Let’s Look Back At Charlie Murphy’s Greatest ‘Chappelle’s Show’ Moments


Comedy Central

So far, 2014 has given us more Dave Chappelle than any other year this decade. We’ve seen Dave make the late night rounds on Letterman and Kimmel, crash the Today Show, and perform a block of concerts at Radio City Music Hall for the luckiest people on the planet. I’ve seen several people wearing the shows’ concert shirts and it takes every fiber of my being to keep from lashing out at them in a jealous rage.

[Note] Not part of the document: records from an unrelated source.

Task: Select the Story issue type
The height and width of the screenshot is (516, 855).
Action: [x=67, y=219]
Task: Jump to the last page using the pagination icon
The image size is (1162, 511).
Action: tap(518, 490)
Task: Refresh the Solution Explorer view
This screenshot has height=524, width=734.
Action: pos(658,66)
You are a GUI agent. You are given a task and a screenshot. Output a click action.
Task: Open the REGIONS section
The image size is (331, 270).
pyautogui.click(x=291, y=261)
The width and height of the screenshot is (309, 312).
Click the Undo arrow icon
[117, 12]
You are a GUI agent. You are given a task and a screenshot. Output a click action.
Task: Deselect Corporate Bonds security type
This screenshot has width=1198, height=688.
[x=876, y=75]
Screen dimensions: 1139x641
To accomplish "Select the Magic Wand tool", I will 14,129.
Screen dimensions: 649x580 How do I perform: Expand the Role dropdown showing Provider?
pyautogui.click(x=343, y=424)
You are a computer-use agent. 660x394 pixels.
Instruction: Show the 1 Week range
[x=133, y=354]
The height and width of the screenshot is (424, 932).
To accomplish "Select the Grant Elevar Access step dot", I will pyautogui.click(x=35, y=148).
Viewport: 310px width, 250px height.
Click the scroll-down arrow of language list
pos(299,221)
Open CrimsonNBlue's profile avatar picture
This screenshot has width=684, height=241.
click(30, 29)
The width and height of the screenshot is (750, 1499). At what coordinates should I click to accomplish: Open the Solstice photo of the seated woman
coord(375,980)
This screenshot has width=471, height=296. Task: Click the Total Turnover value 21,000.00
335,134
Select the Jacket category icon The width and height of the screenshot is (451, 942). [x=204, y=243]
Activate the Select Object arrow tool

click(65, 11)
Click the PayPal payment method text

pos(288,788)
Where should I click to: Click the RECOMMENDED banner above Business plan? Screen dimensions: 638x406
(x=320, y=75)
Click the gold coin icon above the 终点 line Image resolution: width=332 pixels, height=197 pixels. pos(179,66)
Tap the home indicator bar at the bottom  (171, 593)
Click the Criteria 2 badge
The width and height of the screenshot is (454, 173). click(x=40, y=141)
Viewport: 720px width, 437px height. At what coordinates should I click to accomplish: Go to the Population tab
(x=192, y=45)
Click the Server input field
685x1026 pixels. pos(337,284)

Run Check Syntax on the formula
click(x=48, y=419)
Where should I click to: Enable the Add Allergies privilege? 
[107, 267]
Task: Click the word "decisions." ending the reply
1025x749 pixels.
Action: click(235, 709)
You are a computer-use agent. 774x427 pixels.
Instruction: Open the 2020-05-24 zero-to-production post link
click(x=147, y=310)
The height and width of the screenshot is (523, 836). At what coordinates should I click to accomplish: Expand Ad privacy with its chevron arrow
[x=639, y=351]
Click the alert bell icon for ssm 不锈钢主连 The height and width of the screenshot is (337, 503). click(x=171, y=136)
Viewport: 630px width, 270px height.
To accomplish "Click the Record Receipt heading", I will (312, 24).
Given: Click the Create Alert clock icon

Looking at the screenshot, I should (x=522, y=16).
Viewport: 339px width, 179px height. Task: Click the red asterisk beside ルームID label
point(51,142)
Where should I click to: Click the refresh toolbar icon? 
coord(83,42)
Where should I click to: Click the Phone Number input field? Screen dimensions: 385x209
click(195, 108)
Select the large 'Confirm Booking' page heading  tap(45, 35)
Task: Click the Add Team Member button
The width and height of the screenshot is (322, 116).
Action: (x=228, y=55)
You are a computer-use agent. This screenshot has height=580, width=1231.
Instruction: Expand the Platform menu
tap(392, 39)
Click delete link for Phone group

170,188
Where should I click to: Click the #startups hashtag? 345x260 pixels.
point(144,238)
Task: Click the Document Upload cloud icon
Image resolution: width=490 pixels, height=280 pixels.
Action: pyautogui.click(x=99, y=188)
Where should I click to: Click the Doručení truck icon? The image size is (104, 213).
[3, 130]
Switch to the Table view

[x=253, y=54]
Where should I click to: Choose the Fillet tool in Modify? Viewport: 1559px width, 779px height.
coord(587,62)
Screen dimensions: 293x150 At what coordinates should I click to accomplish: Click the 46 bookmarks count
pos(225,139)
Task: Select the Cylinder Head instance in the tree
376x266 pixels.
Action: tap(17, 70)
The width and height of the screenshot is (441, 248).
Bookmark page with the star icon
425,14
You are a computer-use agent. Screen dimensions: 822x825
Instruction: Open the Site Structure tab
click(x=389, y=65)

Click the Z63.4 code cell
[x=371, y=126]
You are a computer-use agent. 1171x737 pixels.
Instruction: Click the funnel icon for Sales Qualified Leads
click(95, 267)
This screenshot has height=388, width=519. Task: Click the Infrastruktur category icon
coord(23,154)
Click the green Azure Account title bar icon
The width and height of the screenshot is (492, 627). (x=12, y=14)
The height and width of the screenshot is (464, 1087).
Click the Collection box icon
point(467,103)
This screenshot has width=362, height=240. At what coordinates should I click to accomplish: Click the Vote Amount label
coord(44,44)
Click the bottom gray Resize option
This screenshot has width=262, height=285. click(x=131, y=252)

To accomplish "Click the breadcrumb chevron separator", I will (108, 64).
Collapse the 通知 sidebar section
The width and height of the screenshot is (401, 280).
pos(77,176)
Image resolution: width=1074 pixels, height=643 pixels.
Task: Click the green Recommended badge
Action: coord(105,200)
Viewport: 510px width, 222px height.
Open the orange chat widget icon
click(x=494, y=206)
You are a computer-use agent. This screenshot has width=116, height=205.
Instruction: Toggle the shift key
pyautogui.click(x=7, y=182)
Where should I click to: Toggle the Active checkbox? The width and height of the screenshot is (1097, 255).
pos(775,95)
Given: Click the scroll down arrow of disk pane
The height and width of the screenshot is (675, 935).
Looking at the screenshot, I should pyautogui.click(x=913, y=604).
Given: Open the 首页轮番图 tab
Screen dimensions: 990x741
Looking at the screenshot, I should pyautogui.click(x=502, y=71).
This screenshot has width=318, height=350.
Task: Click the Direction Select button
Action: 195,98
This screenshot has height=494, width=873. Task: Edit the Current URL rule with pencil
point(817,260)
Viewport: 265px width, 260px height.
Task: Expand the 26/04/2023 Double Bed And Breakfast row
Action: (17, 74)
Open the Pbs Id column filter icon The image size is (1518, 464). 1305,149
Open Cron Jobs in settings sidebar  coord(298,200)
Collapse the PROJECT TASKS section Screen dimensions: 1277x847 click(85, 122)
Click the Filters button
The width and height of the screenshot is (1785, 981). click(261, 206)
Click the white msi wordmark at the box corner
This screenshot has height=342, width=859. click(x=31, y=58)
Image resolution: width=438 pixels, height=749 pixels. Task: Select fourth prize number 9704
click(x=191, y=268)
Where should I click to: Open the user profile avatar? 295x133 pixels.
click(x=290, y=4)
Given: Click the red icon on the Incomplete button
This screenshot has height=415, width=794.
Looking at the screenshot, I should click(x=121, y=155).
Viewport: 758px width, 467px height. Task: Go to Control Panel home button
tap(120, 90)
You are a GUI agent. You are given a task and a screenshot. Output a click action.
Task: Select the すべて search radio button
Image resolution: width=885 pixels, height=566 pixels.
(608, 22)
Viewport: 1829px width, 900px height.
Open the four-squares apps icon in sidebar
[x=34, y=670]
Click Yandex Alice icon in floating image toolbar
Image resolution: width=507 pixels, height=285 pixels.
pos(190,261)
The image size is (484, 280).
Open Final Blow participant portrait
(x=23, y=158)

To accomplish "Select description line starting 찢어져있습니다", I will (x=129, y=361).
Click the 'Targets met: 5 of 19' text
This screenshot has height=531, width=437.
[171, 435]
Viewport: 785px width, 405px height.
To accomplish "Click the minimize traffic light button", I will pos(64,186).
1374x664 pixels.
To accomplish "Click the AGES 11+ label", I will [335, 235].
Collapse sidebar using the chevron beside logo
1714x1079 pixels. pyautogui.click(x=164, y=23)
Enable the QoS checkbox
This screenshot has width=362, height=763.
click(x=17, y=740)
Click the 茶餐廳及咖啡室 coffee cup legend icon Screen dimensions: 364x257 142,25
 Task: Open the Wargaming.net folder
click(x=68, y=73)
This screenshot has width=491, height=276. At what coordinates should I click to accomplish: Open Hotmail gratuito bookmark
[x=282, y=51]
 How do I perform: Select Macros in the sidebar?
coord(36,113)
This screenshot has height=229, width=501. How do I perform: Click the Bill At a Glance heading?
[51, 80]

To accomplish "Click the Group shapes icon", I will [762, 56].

It’s been a decade since Chappelle walked away from the show and the biggest paycheck in the history of Comedy Central. The show’s influence on comedy and pop culture can’t be underestimated, and two of its most well-known, most quoted and most GIF-able sketches can be credited to cast member Charlie Murphy. The older brother of Eddie Murphy has an almost infinite number of stories to pull from about witnessing the bizarreness that is being a celebrity. If you’ve never watched his video about working as Eddie’s bodyguard in the 1980s, take a brief break from work to do so — just make sure you plug those headphones in (very NSFW).

Charlie Murphy is celebrating his 55th birthday today, and in honor of his work on Chappelle’s Show, we’re looking back at his finest moments since it finished its all too brief 28 episode run. Plus, one Charlie Murphy True Hollywood Story that unfortunately never became a sketch.

“Mad Real World”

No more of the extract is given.